• Given problem A: Duplicate the part of the Arrow email starting at "https://github.com/wesm/feather" and ending at "at this moment.".
• Given problem B:
Answer these from the Arrow email:
(i) What is the serialized version of Arrow called?
(ii) Which format does Lukasz Cwik hope cross language pipelines will support for Python?
(iii) On what date did Lukasz Cwik write his message?
• Given problem C: Write the next part of the Arrow email, picking up after its last line.

• Source:
If I understand correctly Arrow allows a common multi language
in-memory data representation, so basically it is a columnar data
format that you can use to transfer data betweeen libraries in python
(pandas, numpy, etc), Java and other languages. This avoids the
round-trip to disk to do so. So we should maybe take a look to it
because it could be a pretty efficient way to transfer data in
multi-language pipelines (useful for portability). They even seem to
be working in a full platform based on it with streaming capabilities:
https://blog.rstudio.com/2018/04/19/arrow-and-beyond/

There is also a serialized version of it called feather. I suppose
that an extension to support this format can make sense.
https://github.com/wesm/feather

Maybe Holden can give some other ideas on possible valid uses on Beam
(or correct me if I say something incorrect) because this seems to be
important in the python on Spark world at this moment.
On Thu, May 31, 2018 at 2:01 AM Chamikara Jayalath <[email protected]> wrote:
>
>
>
> On Wed, May 30, 2018 at 4:43 PM Lukasz Cwik <[email protected]> wrote:
>>
>> For Python Parquet support, hopefully we can have cross language pipelines 
>> solve this so we only need to implement it once. If it is really popular, 
>> having it implemented more then once may be worthwhile.
>
>
> I'd say Parquet format is popular enough to warrant a Python implementation 
> :). Not sure if there are good candidate client libraries for Python though.
>
>>
>> Would the point of Arrow be to treat it as an IO connector similar to 
>> ParquetIO or JdbcIO (I was wondering what the purpose of the Arrow 
>> integration is)?
>>
>> Every C library adds some difficulty for users to test out their pipelines 
>> locally unless the C library was cross compiled for several distributions.

• Data shown:
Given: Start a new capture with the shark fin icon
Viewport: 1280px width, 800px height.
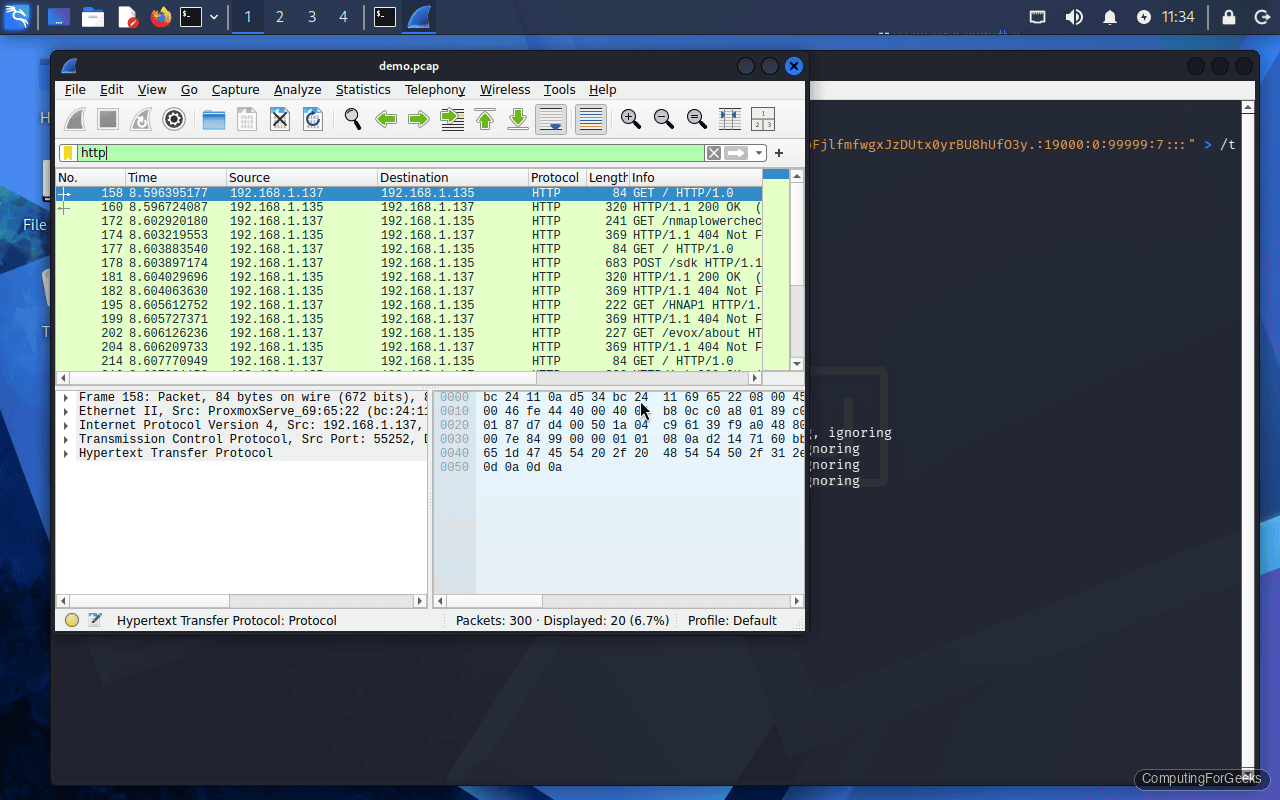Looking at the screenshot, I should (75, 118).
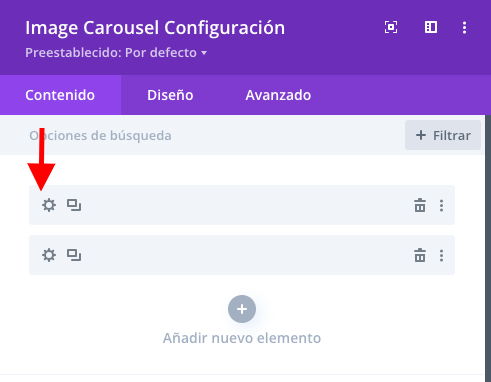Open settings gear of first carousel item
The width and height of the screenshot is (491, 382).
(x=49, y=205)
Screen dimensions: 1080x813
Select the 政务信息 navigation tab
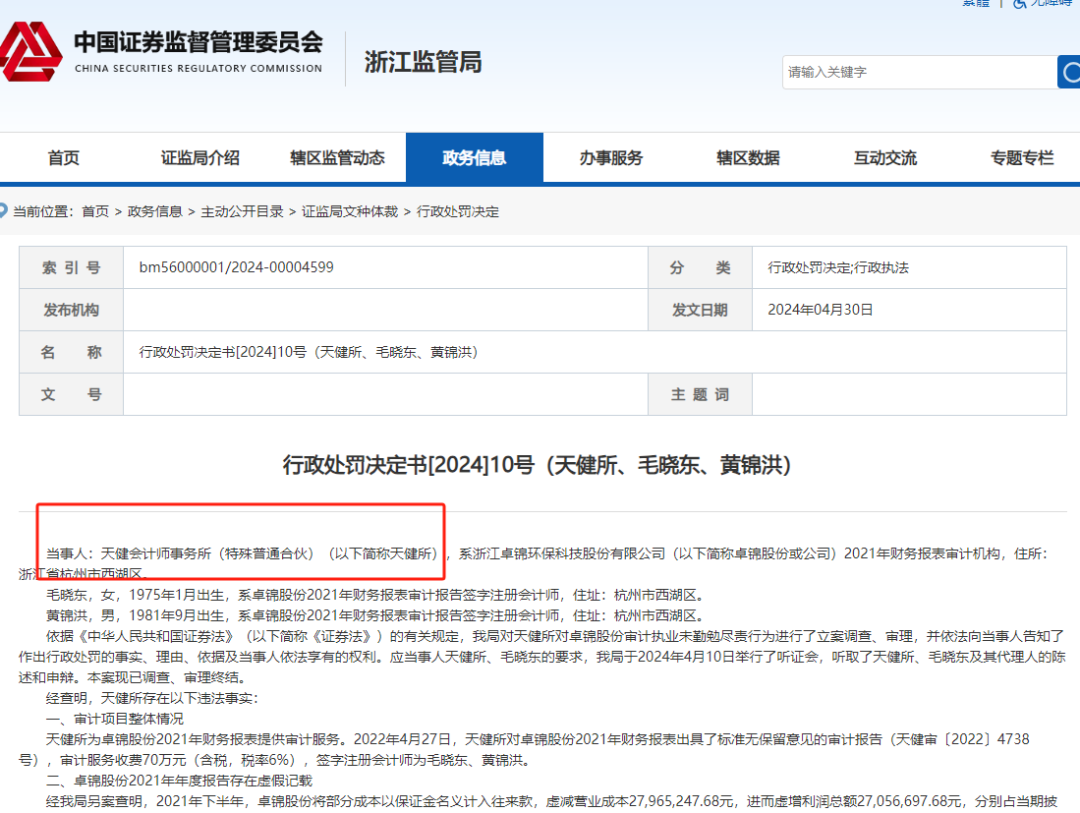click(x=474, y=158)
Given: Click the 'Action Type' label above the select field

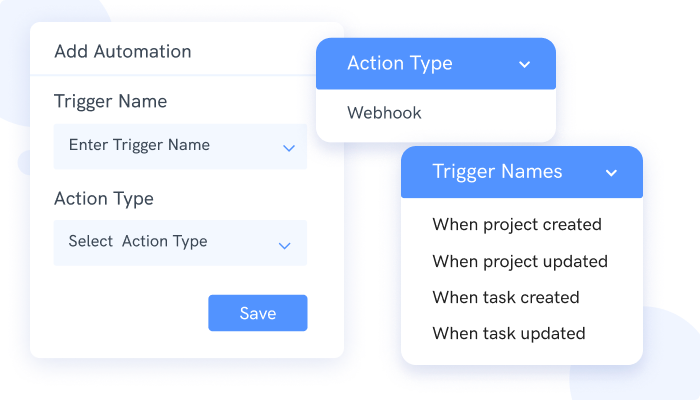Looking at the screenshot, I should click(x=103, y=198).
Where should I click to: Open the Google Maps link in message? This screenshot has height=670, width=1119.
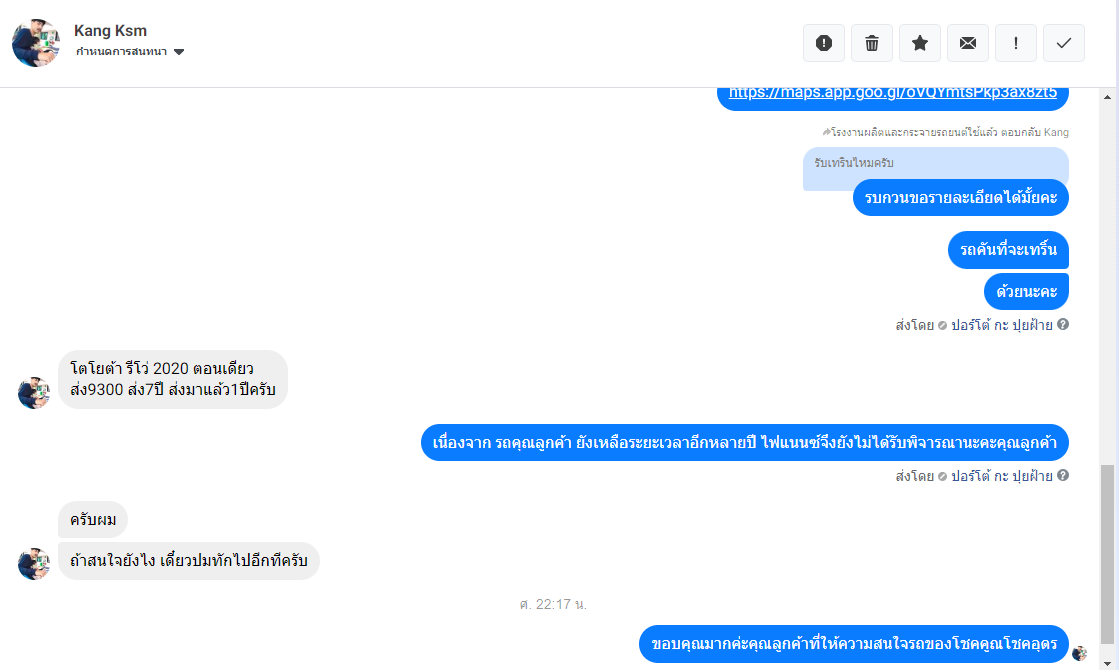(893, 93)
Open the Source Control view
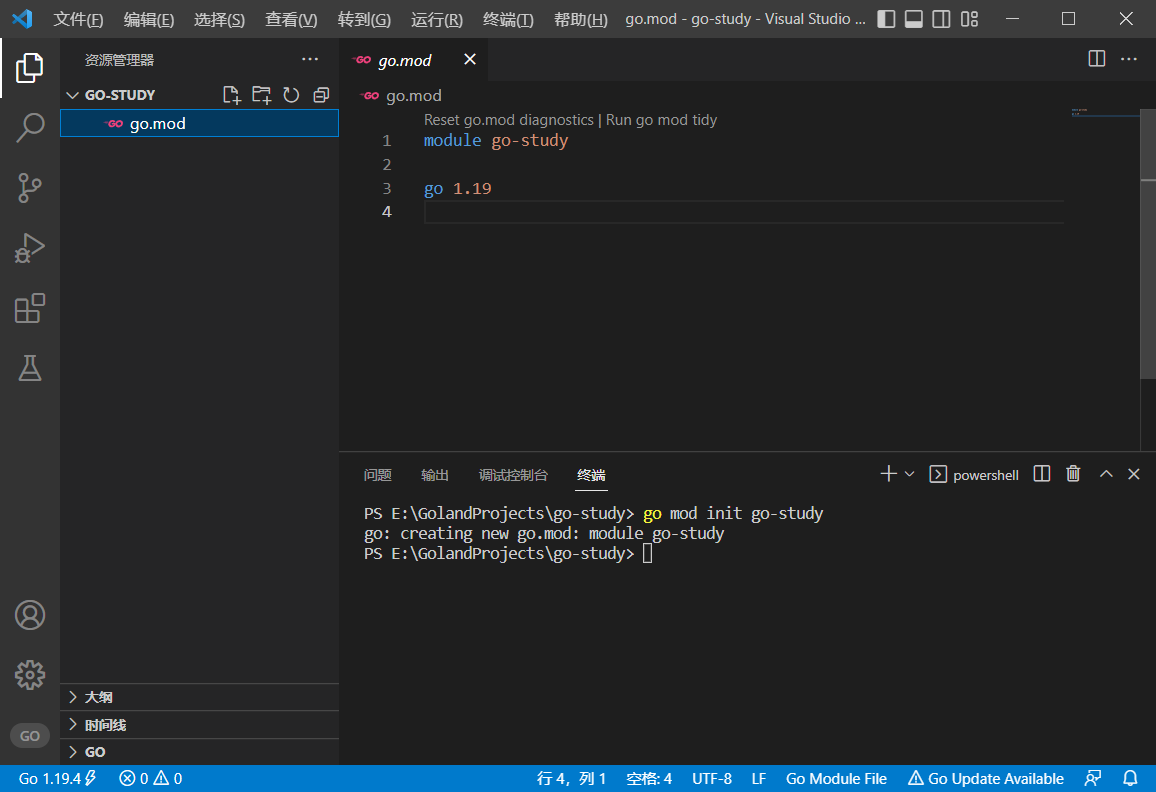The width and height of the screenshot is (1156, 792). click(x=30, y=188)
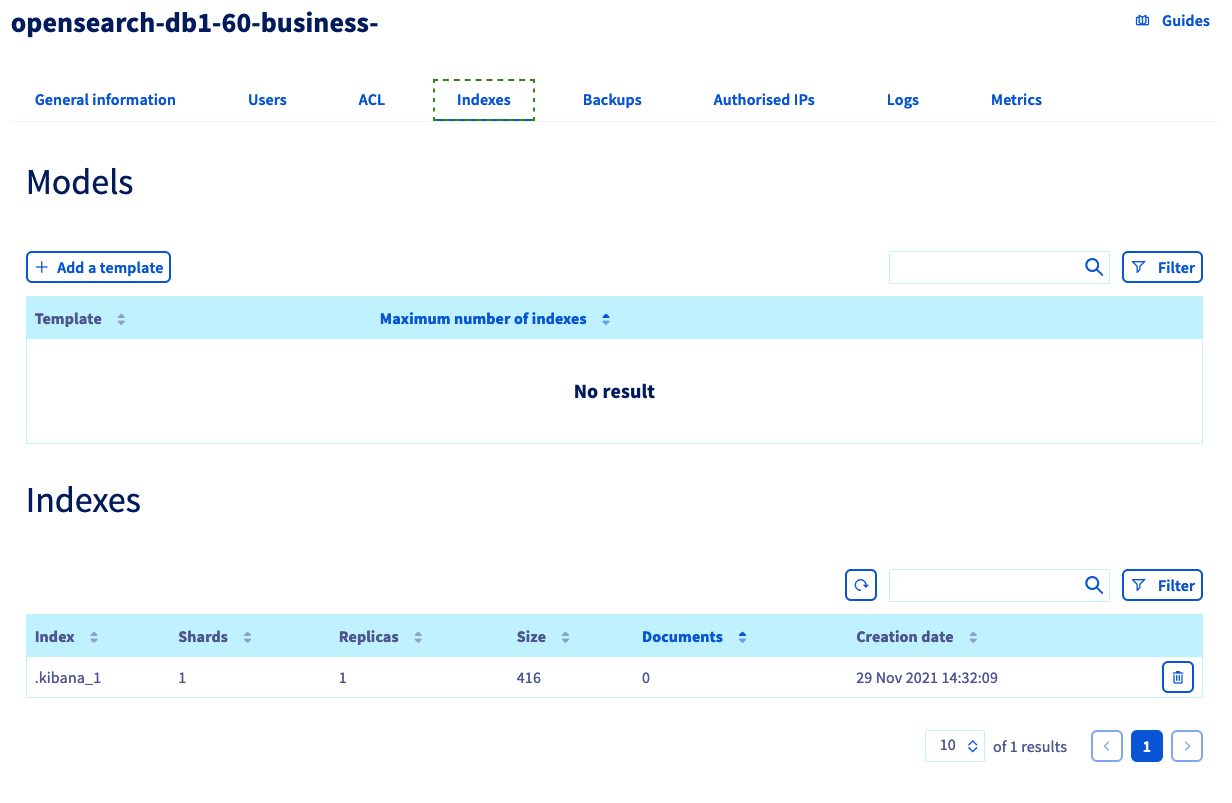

• Final result A:
https://github.com/wesm/feather

Maybe Holden can give some other ideas on possible valid uses on Beam
(or correct me if I say something incorrect) because this seems to be
important in the python on Spark world at this moment.

• Final result B:
(i) Feather.
(ii) Parquet.
(iii) Wednesday, May 30, 2018.

• Final result C:
>> Using C libraries increases the need for using a container like Docker for 
>> execution.
>
>
> Usually we've preferred libraries that can be directly installed from PyPI 
> over libraries that have more complicated deployment models (native 
> compilation, Conda etc). This will make the connector easily available for 
> various runner/user deployments.
>
>>
>>
>>
>> On Wed, May 30, 2018 at 1:56 PM Austin Bennett <[email protected]> 
>> wrote:
>>>
>>> I can see great use cases with s3/Parquet - so that's a great addition 
>>> (which JB is addressing, for Java)!
>>>
>>> It would be even more ideal for the use cases I find myself around for 
>>> there to be python parquet support, so for perhaps this next release:
>>> Would it make sense to be exploring: https://arrow.apache.org ?  I'd be 
>>> happy to explore proper procedure for design/feature proposal and 
>>> documentation for Beam, how to scope and develop it.
>>>
>>> Also, from the little I've looked at actual implementation, it appears that 
>>> (py)arrow relies on underlying C binaries, which was listed as a problem or 
>>> at least a point against choice of package with the developing python/kafka 
>>> source.  How big an issue is that -- what else should I be considering?  
>>> Guidance absolutely welcomed!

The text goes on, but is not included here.